The biggest problem with the newly discovered 11 vulnerabilities that affect critical infrastructure systems, Internet of Things, and other networking gear isn’t the hundreds of millions of devices that may be vulnerable. It’s the fact that the vulnerabilities are deep in the technology stack, and many enterprises may not even know they have the affected systems.
What you don't know about, you don't patch.
Researchers at Armis found the 11 vulnerabilities in Wind River VxWorks, a real-time operating system (RTOS) that hardware manufacturers frequently embed in industrial, medical, and enterprise devices. The devices include industrial control systems such as programmable logic controllers (PLCs) and supervisory control and data acquisition (SCADA) systems, medical systems such as patient monitors and MRI machines, robotics and automation such as robotic arms and elevator controllers, and networking gear such as printers, satellite modems, Voice-over-IP phones, and firewalls.
“VxWorks is the most widely used operating system you may never have heard of,” said Ben Seri, vice president of research at Armis. “A wide variety of industries rely on VxWorks to run their critical devices in their daily operations—from healthcare to manufacturing and even security businesses.”
The vulnerabilities, of which six are critical remote code-execution flaws, are collectively referred to as “URGENT/11.” The fact that the flaws are in the network protocol layer means attackers can remotely interfere with the device without a user to initiate the exploit. While the worst-case scenarios—such as man-in-the-middle attacks on the organization’s web traffic—would require some kind of user action, attackers can still take over devices and disrupt operations.
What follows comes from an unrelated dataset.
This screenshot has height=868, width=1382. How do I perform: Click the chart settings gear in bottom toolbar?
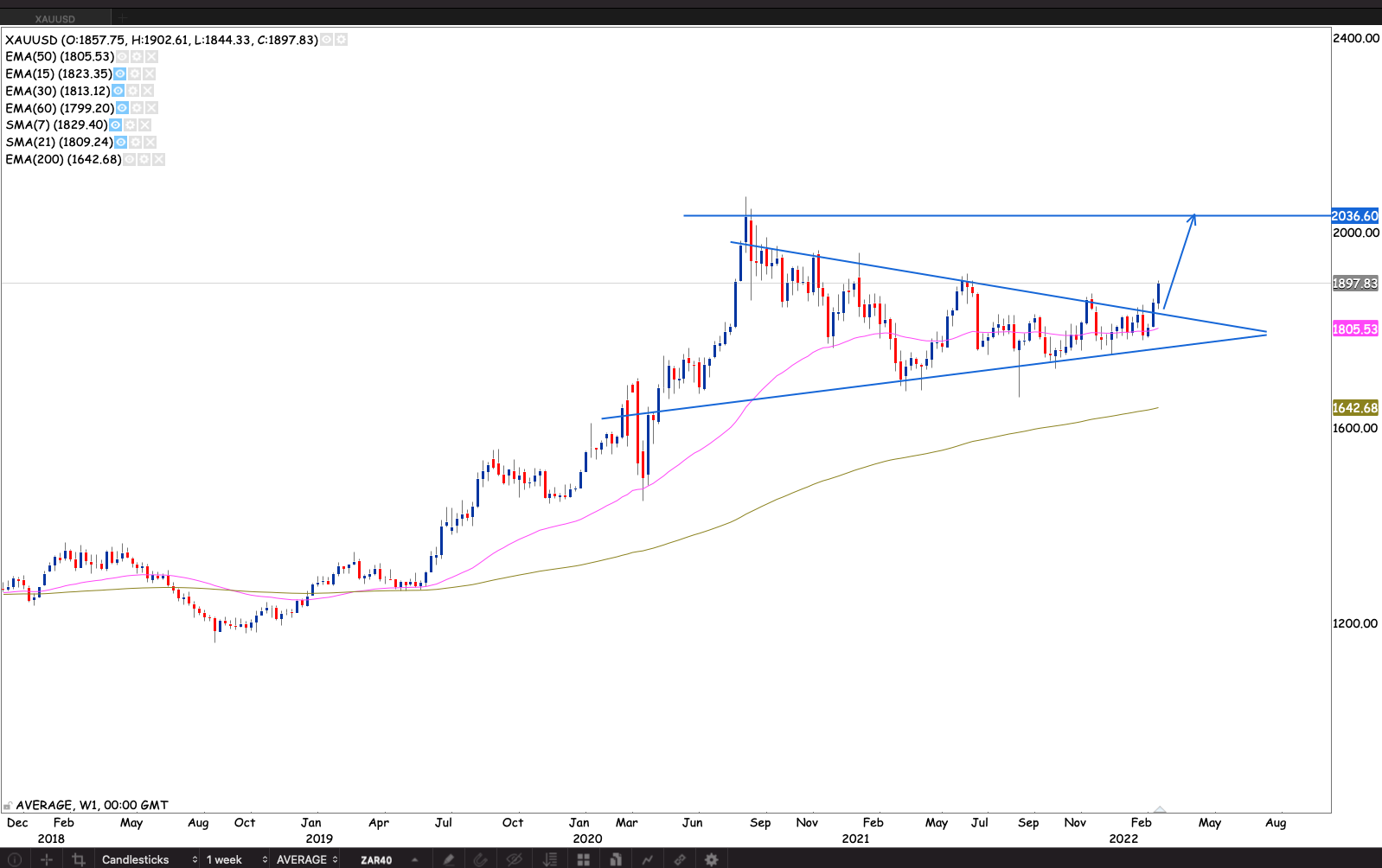point(711,859)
One of the vulnerability types, which encompasses four flaws (CVE-2019-12255, CVE-2019-12260, CVE-2019-12261 and CVE-2019-12263) is particularly critical because attackers would be able to bypass traditional perimeter defenses, the researchers said. An attacker on the outside of the network can still get past the firewall and network address transversal (NAT) to exploit the vulnerable device by manipulating the TCP headers to include the exploit code.
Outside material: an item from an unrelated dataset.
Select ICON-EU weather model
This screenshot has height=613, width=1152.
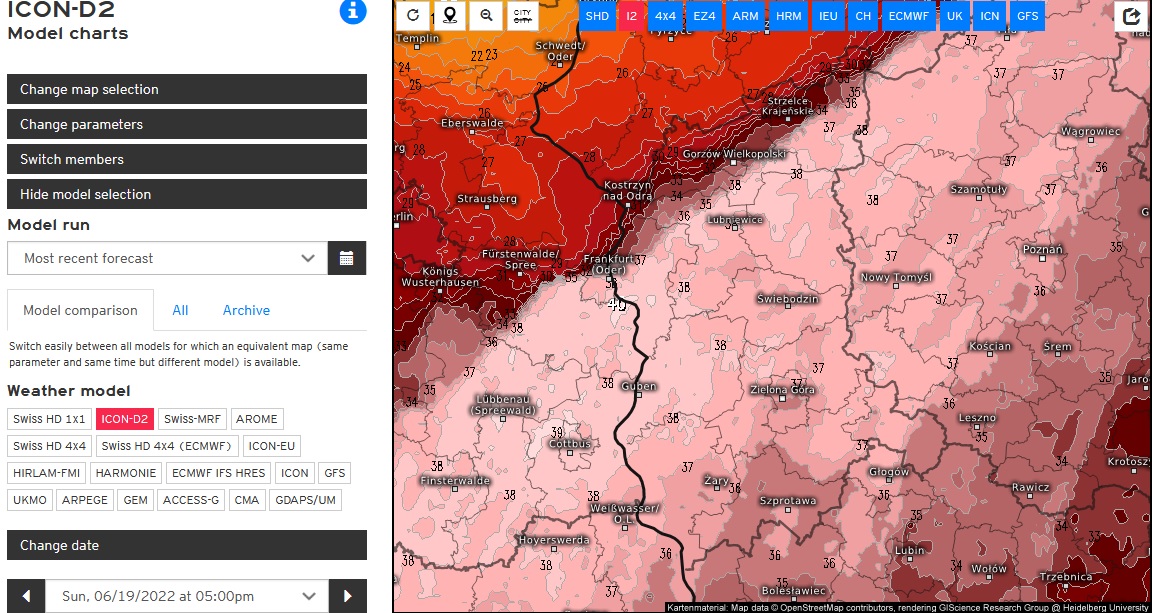coord(272,446)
“The most concerning issue with these 11 vulnerabilities identified by Armis is not the vulnerabilities themselves," said Deral Heiland, the IoT research lead at Rapid7. "We are always going to find vulnerabilities, but the bigger issue is, “how are we going to identify and patch the embedded devices deployed throughout our business environments that may be vulnerable?”
The bugs are present in any version of VxWorks since version 6.5, which was released in 2006. The latest version does not have the flaws. The flaws are also not present in any of the versions of VxWorks 653 or VxWorks Cert Edition, which is used for devices that need to first be certified.
In other words, critical infrastructure devices used in nuclear power plants and transportation systems are likely not vulnerable.
Not all vulnerabilities apply to all impacted versions,” Wind River said. “To date, there is no indication the Urgent/11 vulnerabilities have been exploited in the wild.
Wind River began distributing patches to customers in June, but considering the nature of the devices, the patching will likely have a “long tail” as enterprises uncover devices that need to be patched. In cases of the Internet of Things and industrial control systems, it would be a challenge to figure out which of the many devices in the organization’s environment is vulnerable. It is also harder to update code running in production networks and regulated environments, and many of these systems may require customized processes.
In cases like patient monitors and medical equipment, the fixes have to get approval from the Food and Drug Administration, for example.
"When it comes to embedded devices, its common to see organizations deploy and forget, which leads to issues were we don’t know if we are vulnerable," Heiland said.
The attack surface also extends beyond Wind River, as the company acquired the IPnet networking stack, the layer with the vulnerabilities, back in 2006 from another company. Prior to the acquisition, IPnet was broadly licensed and used by several real-time operating system vendors. This expands the attack surface significantly, since many manufacturers would have used the vulnerable component.
“These sets of vulnerabilities demonstrate how wide ranging, and indeed how far behind we are with assessment activities for IOT devices and their assorted sub systems,” said Stan Lowe, the global chief information security officer at Zscaler. “The old CISO adage of ‘know thy environment’ is now inclusive of our IOT devices that are prevalent in all of our environments, from our ‘smart’ devices to HVAC systems to refrigerators.”